With the material below, print exactly the lines between the line holding "Task: Collapse Genel Sohbet with back chevron" and the line holding "Open the Instagram", inclusive. Add nothing else.
[[ Data shown, beginning ]]
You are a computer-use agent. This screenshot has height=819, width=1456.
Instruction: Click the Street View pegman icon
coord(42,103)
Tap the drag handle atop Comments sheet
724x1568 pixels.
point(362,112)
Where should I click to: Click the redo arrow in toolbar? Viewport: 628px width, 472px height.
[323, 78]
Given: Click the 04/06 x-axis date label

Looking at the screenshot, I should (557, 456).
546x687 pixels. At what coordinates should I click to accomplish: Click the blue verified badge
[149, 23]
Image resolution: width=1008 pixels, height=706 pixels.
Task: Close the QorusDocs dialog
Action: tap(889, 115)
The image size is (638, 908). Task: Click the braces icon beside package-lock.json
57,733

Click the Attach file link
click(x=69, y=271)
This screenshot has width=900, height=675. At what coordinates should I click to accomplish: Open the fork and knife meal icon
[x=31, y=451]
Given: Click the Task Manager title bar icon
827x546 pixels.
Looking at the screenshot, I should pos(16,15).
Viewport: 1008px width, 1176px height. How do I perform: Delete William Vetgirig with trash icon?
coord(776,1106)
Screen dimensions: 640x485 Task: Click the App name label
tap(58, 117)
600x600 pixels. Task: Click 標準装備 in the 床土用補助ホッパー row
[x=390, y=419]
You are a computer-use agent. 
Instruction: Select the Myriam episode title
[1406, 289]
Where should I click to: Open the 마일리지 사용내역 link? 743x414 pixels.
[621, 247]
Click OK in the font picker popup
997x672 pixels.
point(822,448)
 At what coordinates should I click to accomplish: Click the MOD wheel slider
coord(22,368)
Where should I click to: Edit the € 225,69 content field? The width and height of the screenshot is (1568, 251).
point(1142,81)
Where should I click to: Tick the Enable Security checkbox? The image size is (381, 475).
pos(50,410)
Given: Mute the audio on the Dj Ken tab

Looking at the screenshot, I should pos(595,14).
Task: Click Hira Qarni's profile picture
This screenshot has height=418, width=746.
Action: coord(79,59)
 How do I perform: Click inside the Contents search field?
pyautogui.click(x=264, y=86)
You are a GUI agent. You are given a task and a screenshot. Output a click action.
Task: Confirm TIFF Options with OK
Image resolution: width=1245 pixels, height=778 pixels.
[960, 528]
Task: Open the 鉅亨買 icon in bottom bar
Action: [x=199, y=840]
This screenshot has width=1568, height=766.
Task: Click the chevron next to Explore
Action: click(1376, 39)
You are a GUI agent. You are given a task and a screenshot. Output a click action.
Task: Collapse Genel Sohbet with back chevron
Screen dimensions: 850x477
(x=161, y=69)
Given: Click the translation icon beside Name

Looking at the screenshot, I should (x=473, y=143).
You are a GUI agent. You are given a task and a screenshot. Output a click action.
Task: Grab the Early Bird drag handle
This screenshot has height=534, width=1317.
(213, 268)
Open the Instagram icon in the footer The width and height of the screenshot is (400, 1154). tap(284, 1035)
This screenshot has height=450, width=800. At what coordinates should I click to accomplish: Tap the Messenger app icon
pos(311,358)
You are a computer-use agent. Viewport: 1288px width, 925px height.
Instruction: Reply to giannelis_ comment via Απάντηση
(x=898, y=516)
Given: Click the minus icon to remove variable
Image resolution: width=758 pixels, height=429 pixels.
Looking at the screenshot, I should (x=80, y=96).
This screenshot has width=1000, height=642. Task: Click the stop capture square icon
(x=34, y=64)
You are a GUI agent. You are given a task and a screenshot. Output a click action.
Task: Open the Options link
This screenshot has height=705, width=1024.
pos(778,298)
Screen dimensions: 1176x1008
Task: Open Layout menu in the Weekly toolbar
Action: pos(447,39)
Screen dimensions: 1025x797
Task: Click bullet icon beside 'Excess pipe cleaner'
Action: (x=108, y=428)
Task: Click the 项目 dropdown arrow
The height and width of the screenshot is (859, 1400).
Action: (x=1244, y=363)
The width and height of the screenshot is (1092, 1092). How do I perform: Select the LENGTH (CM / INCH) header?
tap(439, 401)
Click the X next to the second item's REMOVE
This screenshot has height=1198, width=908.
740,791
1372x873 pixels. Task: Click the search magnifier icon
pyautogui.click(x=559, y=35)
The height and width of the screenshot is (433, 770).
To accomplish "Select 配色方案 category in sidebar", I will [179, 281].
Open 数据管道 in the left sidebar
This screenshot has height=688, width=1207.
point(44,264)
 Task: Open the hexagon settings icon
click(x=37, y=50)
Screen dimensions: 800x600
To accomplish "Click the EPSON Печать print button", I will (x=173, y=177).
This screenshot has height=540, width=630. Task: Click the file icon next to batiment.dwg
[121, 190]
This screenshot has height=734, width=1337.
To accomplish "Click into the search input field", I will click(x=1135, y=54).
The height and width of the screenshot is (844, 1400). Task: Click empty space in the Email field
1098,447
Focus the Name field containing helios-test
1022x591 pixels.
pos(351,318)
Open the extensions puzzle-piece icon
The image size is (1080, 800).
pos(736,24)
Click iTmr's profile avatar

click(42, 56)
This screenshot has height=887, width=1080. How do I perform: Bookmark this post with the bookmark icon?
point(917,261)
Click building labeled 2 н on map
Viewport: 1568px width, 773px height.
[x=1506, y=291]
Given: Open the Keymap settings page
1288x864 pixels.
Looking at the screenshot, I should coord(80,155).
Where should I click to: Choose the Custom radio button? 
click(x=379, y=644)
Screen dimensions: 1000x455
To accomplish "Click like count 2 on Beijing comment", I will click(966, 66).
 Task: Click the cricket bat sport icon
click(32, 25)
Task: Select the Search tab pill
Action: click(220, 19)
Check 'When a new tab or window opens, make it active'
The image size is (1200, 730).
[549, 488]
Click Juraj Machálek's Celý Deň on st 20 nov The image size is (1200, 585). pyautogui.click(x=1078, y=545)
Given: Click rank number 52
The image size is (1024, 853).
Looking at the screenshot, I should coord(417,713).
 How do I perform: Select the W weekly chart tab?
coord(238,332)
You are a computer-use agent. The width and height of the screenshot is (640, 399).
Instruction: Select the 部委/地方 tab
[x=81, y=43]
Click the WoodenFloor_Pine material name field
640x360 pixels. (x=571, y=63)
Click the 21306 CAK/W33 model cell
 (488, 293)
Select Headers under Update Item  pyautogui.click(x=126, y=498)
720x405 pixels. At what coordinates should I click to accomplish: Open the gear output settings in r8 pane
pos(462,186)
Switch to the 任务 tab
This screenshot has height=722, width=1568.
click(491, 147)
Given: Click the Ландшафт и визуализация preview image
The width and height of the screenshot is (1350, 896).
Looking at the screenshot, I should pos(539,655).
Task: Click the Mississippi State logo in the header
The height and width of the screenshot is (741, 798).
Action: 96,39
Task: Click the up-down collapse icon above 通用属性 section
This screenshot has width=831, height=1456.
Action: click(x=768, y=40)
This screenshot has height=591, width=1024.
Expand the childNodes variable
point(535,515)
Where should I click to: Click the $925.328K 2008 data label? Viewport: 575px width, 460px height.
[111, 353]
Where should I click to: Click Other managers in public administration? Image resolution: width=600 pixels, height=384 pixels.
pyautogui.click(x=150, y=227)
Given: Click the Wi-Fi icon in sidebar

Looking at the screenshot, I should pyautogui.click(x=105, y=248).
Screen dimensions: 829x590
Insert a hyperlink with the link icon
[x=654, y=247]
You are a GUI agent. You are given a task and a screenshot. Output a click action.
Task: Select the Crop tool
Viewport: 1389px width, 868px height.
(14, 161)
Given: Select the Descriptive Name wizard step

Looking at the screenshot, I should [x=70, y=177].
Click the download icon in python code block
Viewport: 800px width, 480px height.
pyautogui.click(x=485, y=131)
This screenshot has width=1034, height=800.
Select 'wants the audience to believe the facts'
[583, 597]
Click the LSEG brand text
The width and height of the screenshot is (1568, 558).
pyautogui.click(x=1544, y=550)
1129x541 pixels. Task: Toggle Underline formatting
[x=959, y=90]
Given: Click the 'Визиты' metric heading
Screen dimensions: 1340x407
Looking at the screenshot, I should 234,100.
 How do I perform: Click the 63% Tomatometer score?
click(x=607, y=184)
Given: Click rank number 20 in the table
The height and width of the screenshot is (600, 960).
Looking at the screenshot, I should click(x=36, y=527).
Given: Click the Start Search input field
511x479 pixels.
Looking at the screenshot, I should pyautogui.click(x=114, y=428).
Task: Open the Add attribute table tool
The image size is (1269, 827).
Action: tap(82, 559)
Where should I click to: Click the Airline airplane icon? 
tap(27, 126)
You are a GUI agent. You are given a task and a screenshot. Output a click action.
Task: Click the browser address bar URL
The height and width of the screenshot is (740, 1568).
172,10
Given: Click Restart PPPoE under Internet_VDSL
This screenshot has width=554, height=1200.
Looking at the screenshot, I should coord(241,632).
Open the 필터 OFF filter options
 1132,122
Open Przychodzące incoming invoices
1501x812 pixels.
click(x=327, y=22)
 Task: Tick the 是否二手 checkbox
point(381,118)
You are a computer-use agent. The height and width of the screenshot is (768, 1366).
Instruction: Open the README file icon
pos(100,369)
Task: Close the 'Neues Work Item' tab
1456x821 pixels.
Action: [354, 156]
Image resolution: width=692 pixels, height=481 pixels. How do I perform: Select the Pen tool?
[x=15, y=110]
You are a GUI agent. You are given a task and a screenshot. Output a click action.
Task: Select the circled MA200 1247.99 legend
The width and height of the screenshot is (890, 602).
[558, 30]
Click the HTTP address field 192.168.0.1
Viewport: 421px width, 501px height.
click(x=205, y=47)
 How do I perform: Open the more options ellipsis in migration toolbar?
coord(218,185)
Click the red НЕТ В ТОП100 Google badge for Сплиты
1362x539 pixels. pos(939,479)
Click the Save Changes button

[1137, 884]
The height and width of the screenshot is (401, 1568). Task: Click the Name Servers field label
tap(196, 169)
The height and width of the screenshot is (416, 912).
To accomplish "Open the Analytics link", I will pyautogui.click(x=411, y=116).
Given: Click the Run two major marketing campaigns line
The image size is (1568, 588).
[[ Data shown, end ]]
Exercise result:
Task: Collapse Genel Sohbet with back chevron
Screen dimensions: 850x477
(x=161, y=69)
Given: Click the translation icon beside Name

Looking at the screenshot, I should (x=473, y=143).
You are a GUI agent. You are given a task and a screenshot. Output a click action.
Task: Grab the Early Bird drag handle
This screenshot has height=534, width=1317.
(213, 268)
Open the Instagram icon in the footer The width and height of the screenshot is (400, 1154). tap(284, 1035)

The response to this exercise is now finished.